The other day I was in the grocery store and someone asked me to grab something off of the top shelf for them. “Sure, no problem”, I said. At 6 foot 3 inches, with longer than normal arms, the requests for my extensive reach are quite common.
The follow-up catch-phrases from the vertically challenged people that I help are usually quite common as well- “Must be nice being so tall”, “Aren’t you lucky you don’t need a ladder”, “How’s the air up there anyway?”, you know, that kind of thing. I’ve been this tall for forty-plus years so I’m quite used to it.
I normally just smile, nod and agree that it is nice to be tall despite the fact that it’s hard to find a bathtub, bed or a couch that fits my top-shelf reaching body and there are so many scars in my scalp from bumping my head on all manner of things and I have more scars on my knees and shins from trying to get into the car after “somebody” didn’t move the seat BACK. Yes, there are advantages to being really tall but there, as usual, are disadvantages, too.
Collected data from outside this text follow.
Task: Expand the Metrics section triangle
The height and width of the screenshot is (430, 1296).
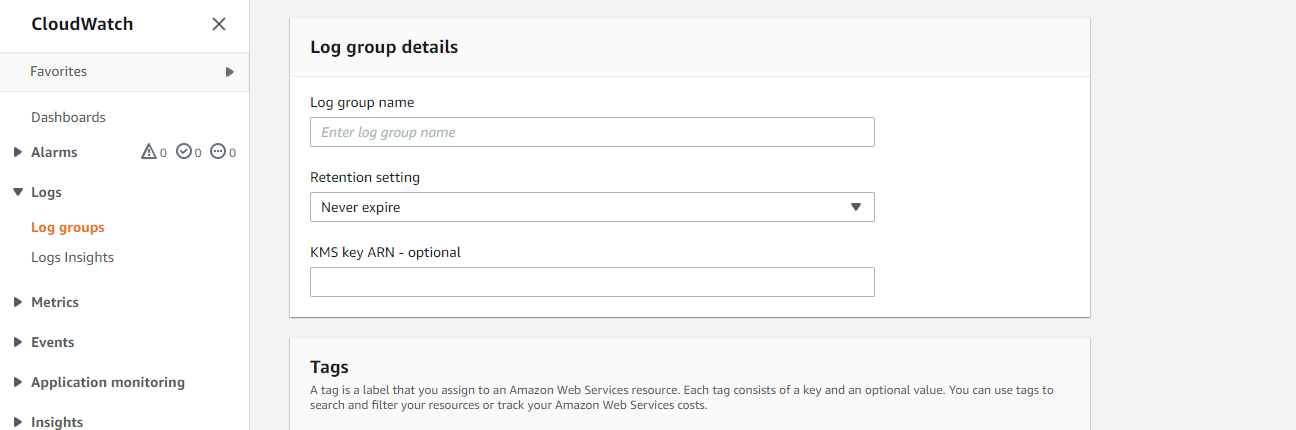Action: coord(18,302)
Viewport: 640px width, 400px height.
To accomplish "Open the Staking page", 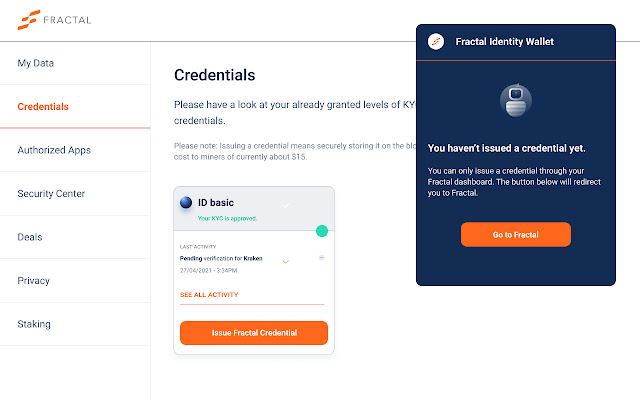I will 34,324.
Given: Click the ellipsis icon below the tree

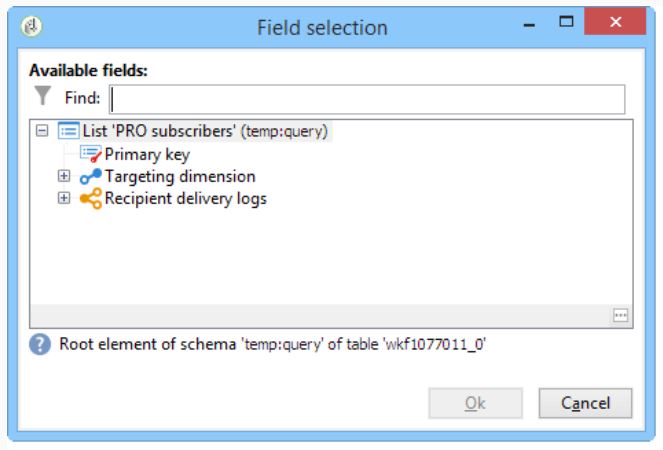Looking at the screenshot, I should point(620,316).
However, my number one retort to the fact that my body is what it is…is that I never pre-ordered it. It wasn’t like there was a form to fill out or anything. Here’s how it went: I was conceived, I was born, I grew, then I grew some more and then I really started to grow. In the end, it’s all in the genes, you know? Don’t get me wrong, I very much appreciate my height but I really didn’t have much of a say in the matter, either.
You might say that’s the way it is with parents, too. Once they’re expecting there’s no turning back. They get what they get. My parents got me. And eight others, too, I guess I should mention. I think every sibling has their own special connection with their parents but the Mothers have that extra special something, it seems.
I talk to my three kids a fair amount on the phone but their Mom’s got me beat 5-to-1…at least. I sure miss those Sunday phone calls with my Mom.
My Mom gave birth to me when she was thirty-five years old and she passed away at nearly ninety-two. I consider myself so very fortunate to have been able to share so many years together.
Some of my favourite memories of my Mom are from the Saturday afternoons of my youth. Mom was always in her house dress with an apron on and either cooking or cleaning up from cooking, or so it seemed. The well-lit kitchen was the focal point of the house. The smell of her famous cinnamon buns mixed in with the coffee aroma wafting from the Corningware coffee perk that was perpetually simmering on the stove. It just smelled like home. Like Mom’s house.
Another memory I have of Mom is seeing her sitting in her favourite chair in the living room, when she finally got a chance to sit down, with a sock over her hand and a darning needle pressed in her lips watching one of her favourite shows on TV. Even sitting down she was busy!
This weekend I will be celebrating Mother’s Day with my children’s Mom and the Mom’s of our grandkids, as both of our Mothers have passed, but the circle of life continues and traditions are now being passed on to another generation. The coffee pot will be on, and, Lord willing, there will be cinnamon buns.
“Happy Mother’s Day to all moms, grannies, great grannies, step moms, foster moms and those who lost their Mom. Moms are priceless.”-Author Unknown.